METHODS: In two double-blind, double-dummy, phase 3 trials, we randomly assigned patients with relapsing multiple sclerosis to receive subcutaneous ofatumumab (20 mg every 4 weeks after 20-mg loading doses at days 1, 7, and 14) or oral teriflunomide (14 mg daily) for up to 30 months. The primary end point was the annualized relapse rate. Secondary end points included disability worsening confirmed at 3 months or 6 months, disability improvement confirmed at 6 months, the number of gadolinium-enhancing lesions per T1-weighted magnetic resonance imaging (MRI) scan, the annualized rate of new or enlarging lesions on T2-weighted MRI, serum neurofilament light chain levels at month 3, and change in brain volume.

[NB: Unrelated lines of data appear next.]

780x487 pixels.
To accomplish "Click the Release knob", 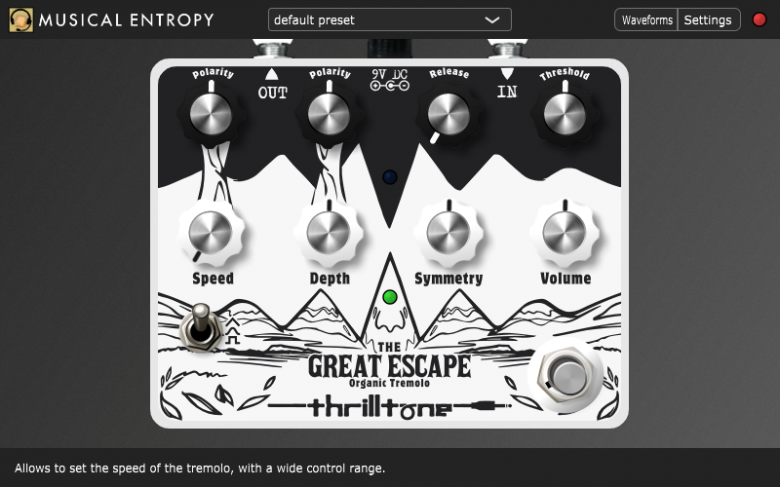I will point(449,113).
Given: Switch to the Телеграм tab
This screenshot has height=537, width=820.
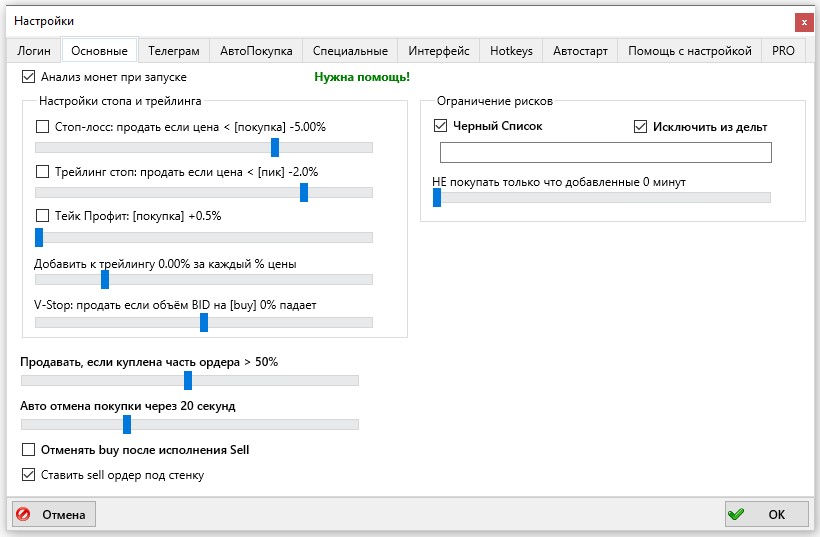Looking at the screenshot, I should coord(173,51).
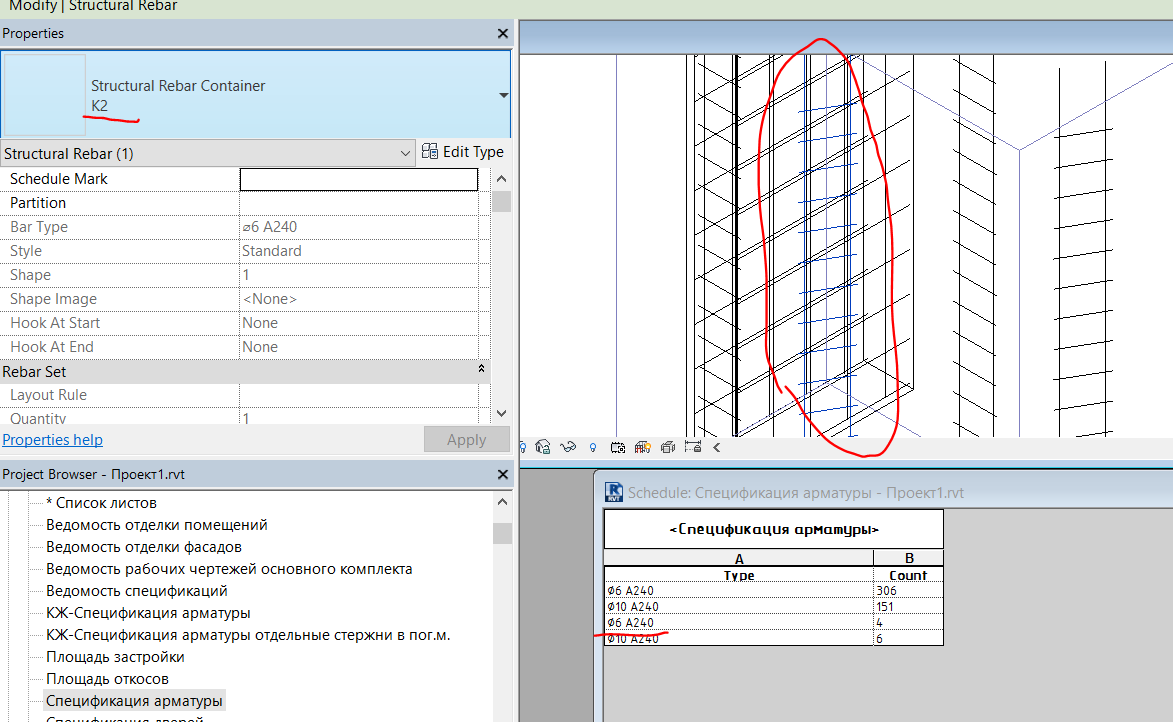Select the Unlocked 3D View house icon

click(x=543, y=446)
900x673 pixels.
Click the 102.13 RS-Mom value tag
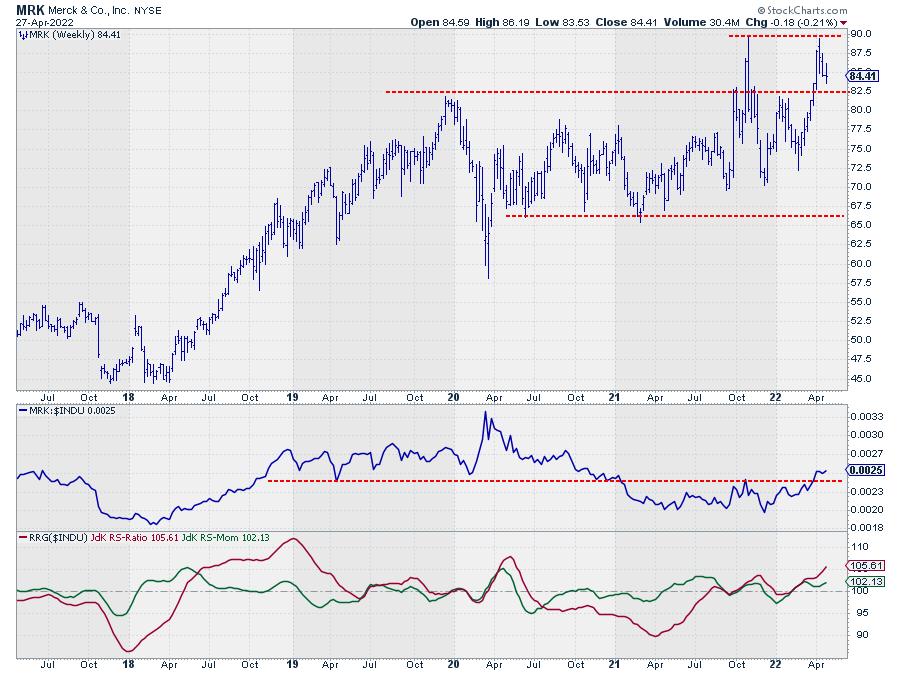tap(862, 582)
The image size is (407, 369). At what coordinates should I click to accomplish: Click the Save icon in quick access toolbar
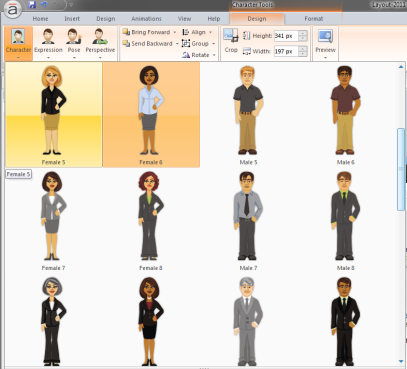(32, 5)
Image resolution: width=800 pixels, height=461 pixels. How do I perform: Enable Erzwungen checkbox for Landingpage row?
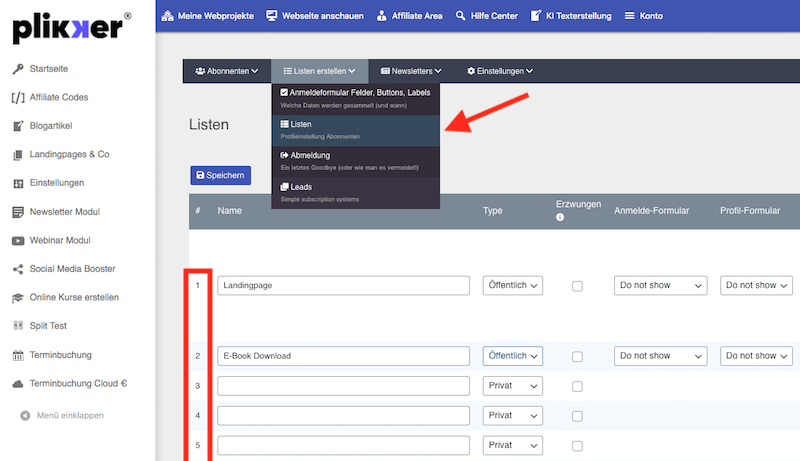(577, 286)
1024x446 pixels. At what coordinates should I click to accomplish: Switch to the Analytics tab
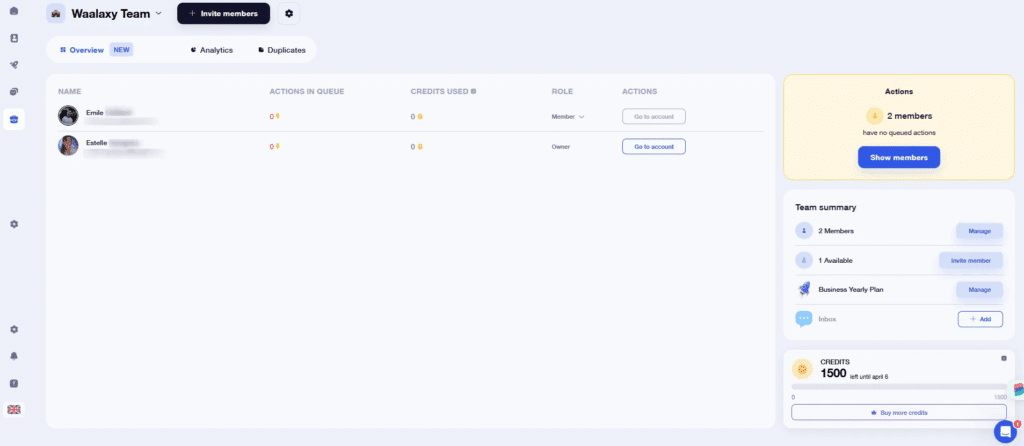[x=212, y=50]
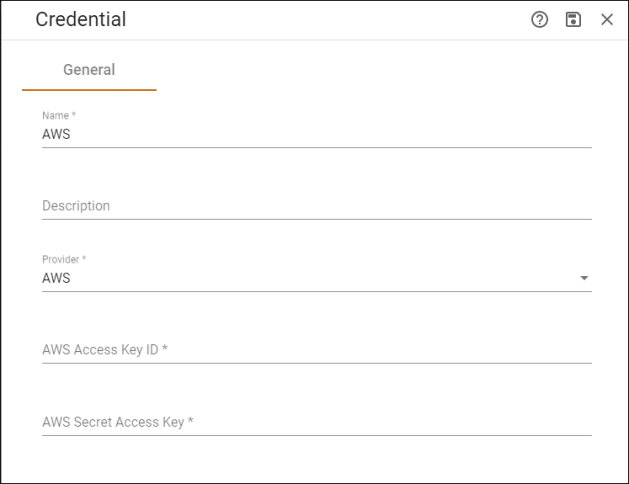Expand Provider using the caret arrow
The width and height of the screenshot is (629, 484).
584,278
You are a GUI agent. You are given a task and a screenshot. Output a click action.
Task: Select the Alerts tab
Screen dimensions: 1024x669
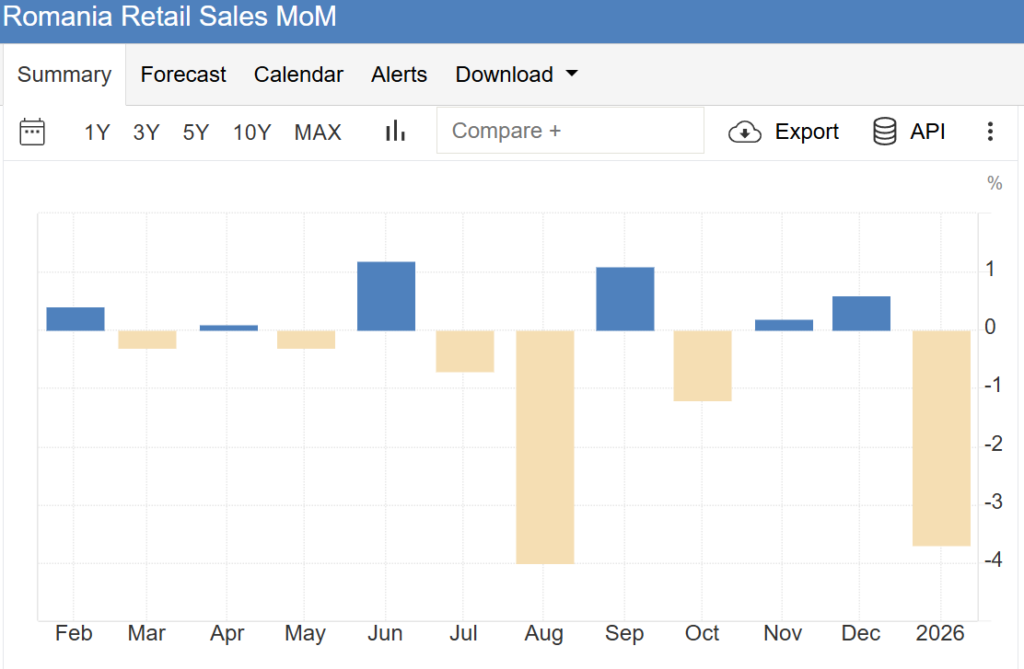(x=399, y=75)
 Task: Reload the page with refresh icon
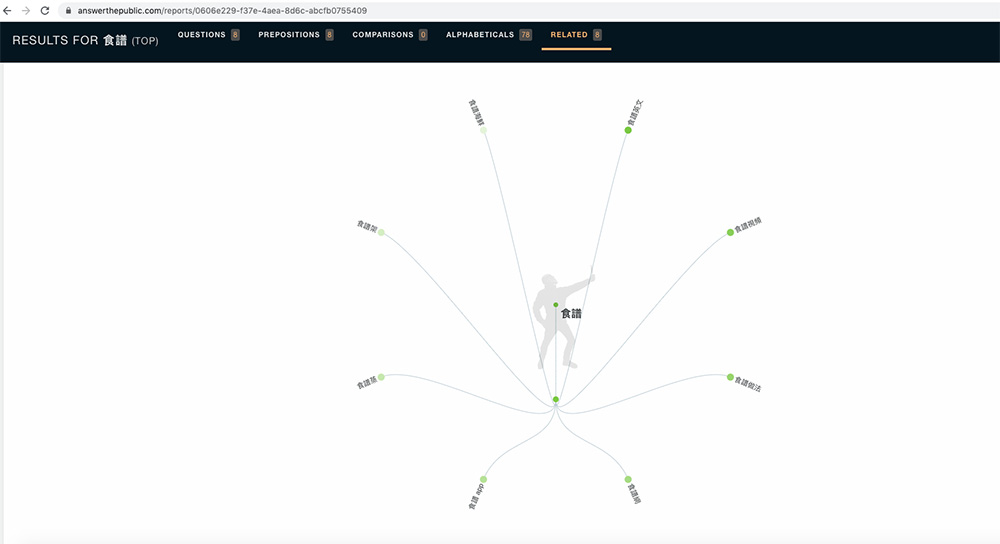(45, 10)
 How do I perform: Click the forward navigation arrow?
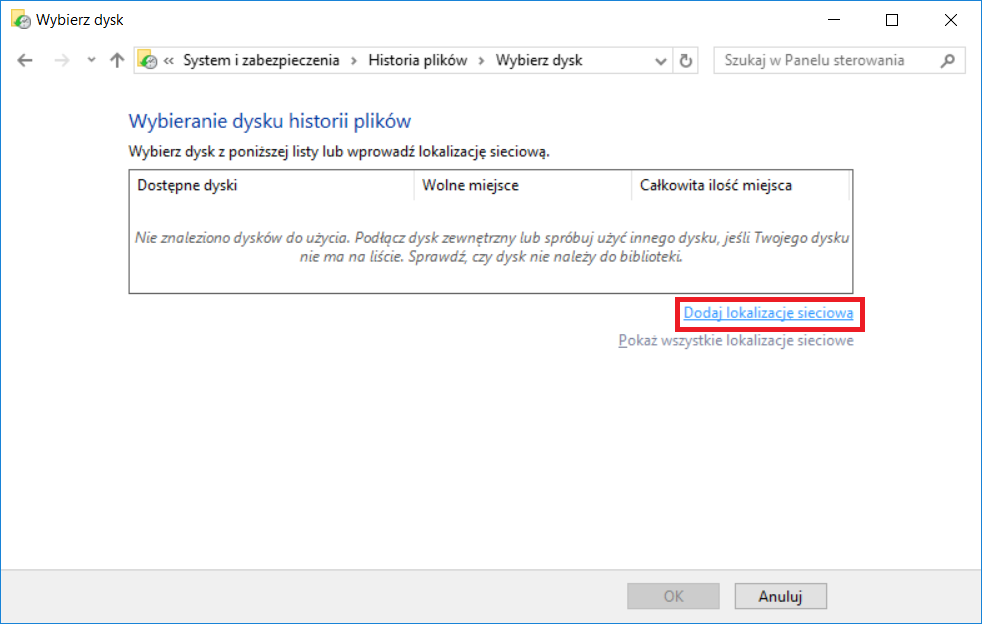62,60
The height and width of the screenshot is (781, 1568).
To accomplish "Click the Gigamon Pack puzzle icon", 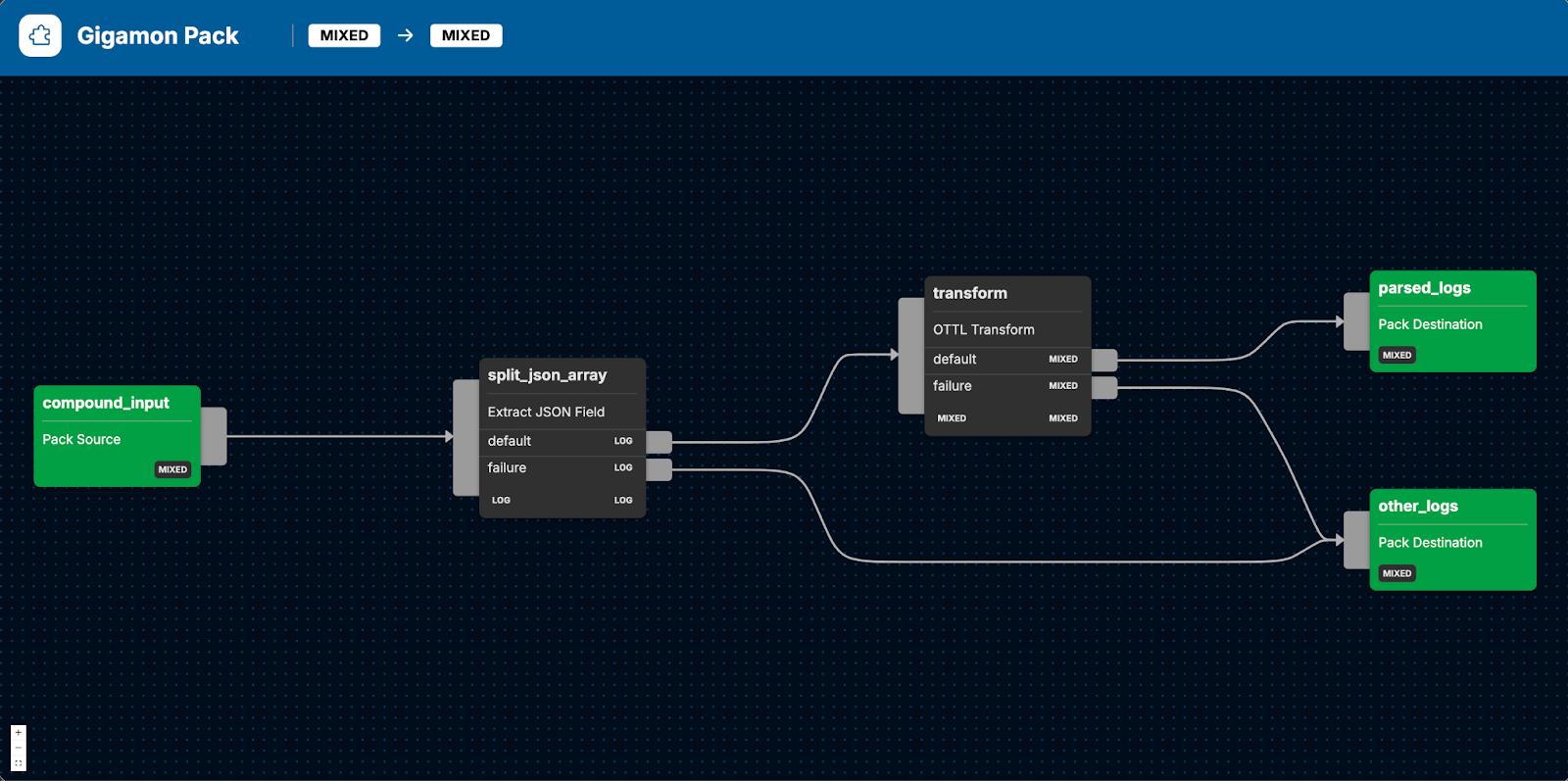I will coord(40,36).
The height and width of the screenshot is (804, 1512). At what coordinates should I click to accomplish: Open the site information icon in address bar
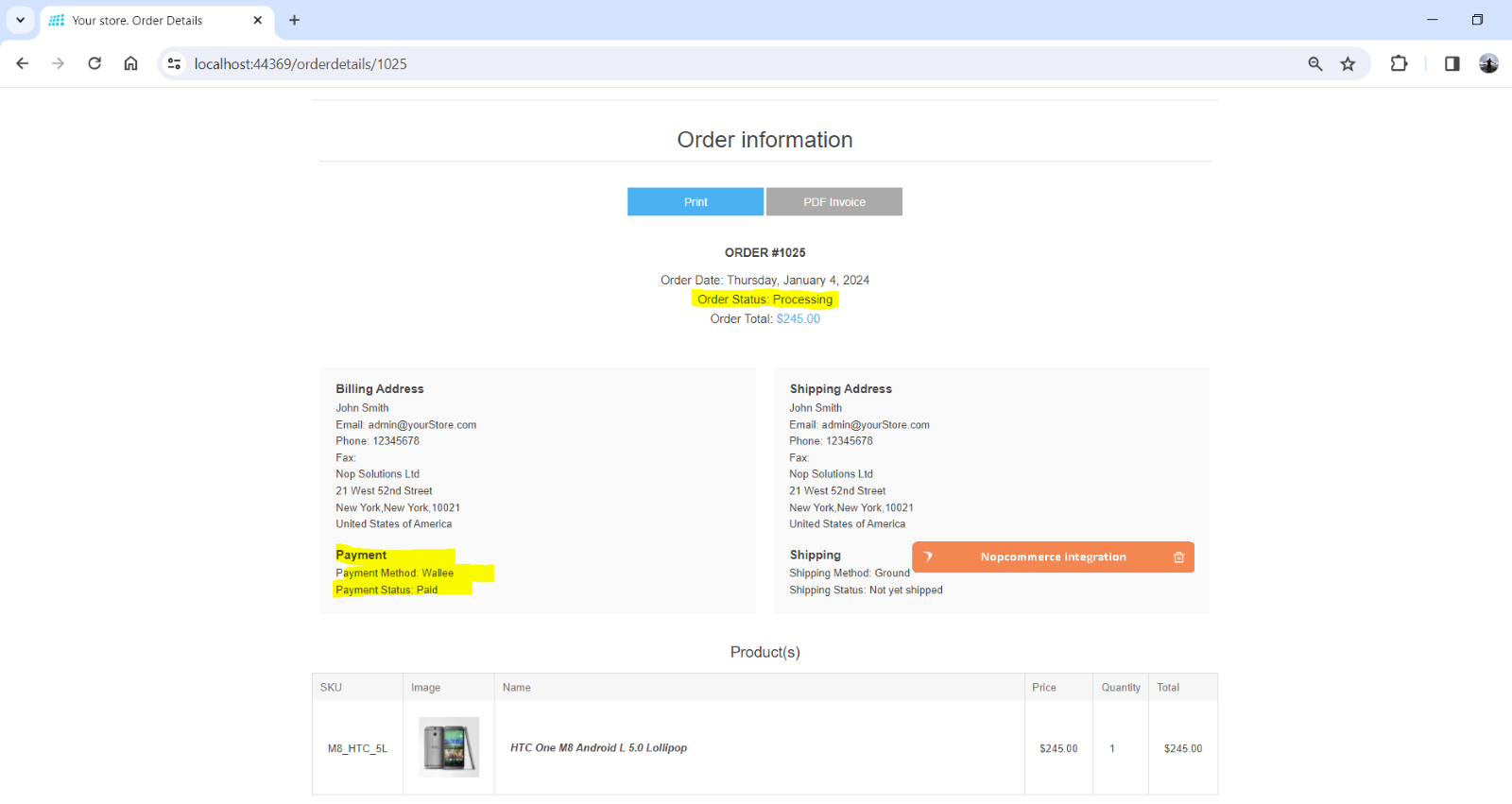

RESULTS: Overall, 946 patients were assigned to receive ofatumumab and 936 to receive teriflunomide; the median follow-up was 1.6 years. The annualized relapse rates in the ofatumumab and teriflunomide groups were 0.11 and 0.22, respectively, in trial 1 (difference, −0.11; 95% confidence interval [CI], −0.16 to −0.06; P<0.001) and 0.10 and 0.25 in trial 2 (difference, −0.15; 95% CI, −0.20 to −0.09; P<0.001). In the pooled trials, the percentage of patients with disability worsening confirmed at 3 months was 10.9% with ofatumumab and 15.0% with teriflunomide (hazard ratio, 0.66; P=0.002); the percentage with disability worsening confirmed at 6 months was 8.1% and 12.0%, respectively (hazard ratio, 0.68; P=0.01); and the percentage with disability improvement confirmed at 6 months was 11.0% and 8.1% (hazard ratio, 1.35; P=0.09). The number of gadolinium-enhancing lesions per T1-weighted MRI scan, the annualized rate of lesions on T2-weighted MRI, and serum neurofilament light chain levels, but not the change in brain volume, were in the same direction as the primary end point. Injection-related reactions occurred in 20.2% in the ofatumumab group and in 15.0% in the teriflunomide group (placebo injections). Serious infections occurred in 2.5% and 1.8% of the patients in the respective groups.
CONCLUSIONS: Among patients with multiple sclerosis, ofatumumab was associated with lower annualized relapse rates than teriflunomide. (Funded by Novartis; ASCLEPIOS I and II ClinicalTrials.gov numbers, NCT02792218 and NCT02792231).